I don’t know if I buy that. But if you do, you can also buy an “earthing starter kit” for $199.99… Apparently scientists say there isn’t a shred of scientific evidence to support these claims. After reading all of that, it was clear I needed to conduct my own incredibly scientific research on the matter. Fortunately for everyone, I had an international flight in the near future which is how we got here. I present to you, the evidence that I did in fact ground (or earth, if you prefer) myself before and after my overnight flights from Santiago, Chile to San Francisco, USA.
Now that you’ve had to look at not one, but two, photos featuring my bare feet, you are probably wondering – did it work? And the answer is… it made no difference at all in my travel “recovery”. But, I did have fun with my friend and my colleague as I walked around in the grass and they snapped photos. (*photo credits and many thanks to both of them.)

# # #

Try it
Edit the earthing passage between "Now that you’ve" and "both of them.)", inclusive, so that "grass" becomes "lawn". Work only from the earthing passage itself.

# # #

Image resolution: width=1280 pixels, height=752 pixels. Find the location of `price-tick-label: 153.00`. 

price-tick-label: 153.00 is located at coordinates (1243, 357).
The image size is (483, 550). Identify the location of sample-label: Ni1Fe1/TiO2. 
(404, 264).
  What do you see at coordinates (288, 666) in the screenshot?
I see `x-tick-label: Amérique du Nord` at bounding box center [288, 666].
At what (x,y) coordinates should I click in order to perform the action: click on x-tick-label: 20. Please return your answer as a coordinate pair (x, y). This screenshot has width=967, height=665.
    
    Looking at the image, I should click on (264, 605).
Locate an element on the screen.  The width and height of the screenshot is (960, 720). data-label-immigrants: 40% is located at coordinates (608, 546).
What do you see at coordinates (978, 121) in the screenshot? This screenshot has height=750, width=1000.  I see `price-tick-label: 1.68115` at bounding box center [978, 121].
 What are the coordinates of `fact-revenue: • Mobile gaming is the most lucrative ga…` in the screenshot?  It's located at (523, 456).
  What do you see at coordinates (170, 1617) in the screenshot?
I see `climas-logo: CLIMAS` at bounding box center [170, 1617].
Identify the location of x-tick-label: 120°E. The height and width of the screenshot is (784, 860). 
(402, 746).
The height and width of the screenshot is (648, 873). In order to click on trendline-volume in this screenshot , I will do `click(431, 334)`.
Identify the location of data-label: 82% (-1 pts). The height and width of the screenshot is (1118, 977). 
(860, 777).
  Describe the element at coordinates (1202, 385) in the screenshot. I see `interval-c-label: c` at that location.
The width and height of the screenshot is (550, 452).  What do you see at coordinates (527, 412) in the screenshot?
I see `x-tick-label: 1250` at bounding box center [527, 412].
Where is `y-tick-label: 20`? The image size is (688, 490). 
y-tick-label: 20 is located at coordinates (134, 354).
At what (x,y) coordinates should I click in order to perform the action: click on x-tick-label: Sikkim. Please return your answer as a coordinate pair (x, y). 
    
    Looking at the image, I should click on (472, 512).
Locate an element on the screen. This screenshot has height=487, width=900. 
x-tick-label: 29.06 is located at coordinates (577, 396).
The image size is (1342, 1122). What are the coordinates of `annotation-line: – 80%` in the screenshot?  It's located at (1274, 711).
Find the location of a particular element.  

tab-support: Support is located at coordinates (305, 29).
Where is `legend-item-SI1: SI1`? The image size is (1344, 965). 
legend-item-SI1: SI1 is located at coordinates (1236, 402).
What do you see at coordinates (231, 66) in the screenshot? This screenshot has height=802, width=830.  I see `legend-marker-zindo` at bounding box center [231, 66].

# # #

Response to the task
Now that you’ve had to look at not one, but two, photos featuring my bare feet, you are probably wondering – did it work? And the answer is… it made no difference at all in my travel “recovery”. But, I did have fun with my friend and my colleague as I walked around in the lawn and they snapped photos. (*photo credits and many thanks to both of them.)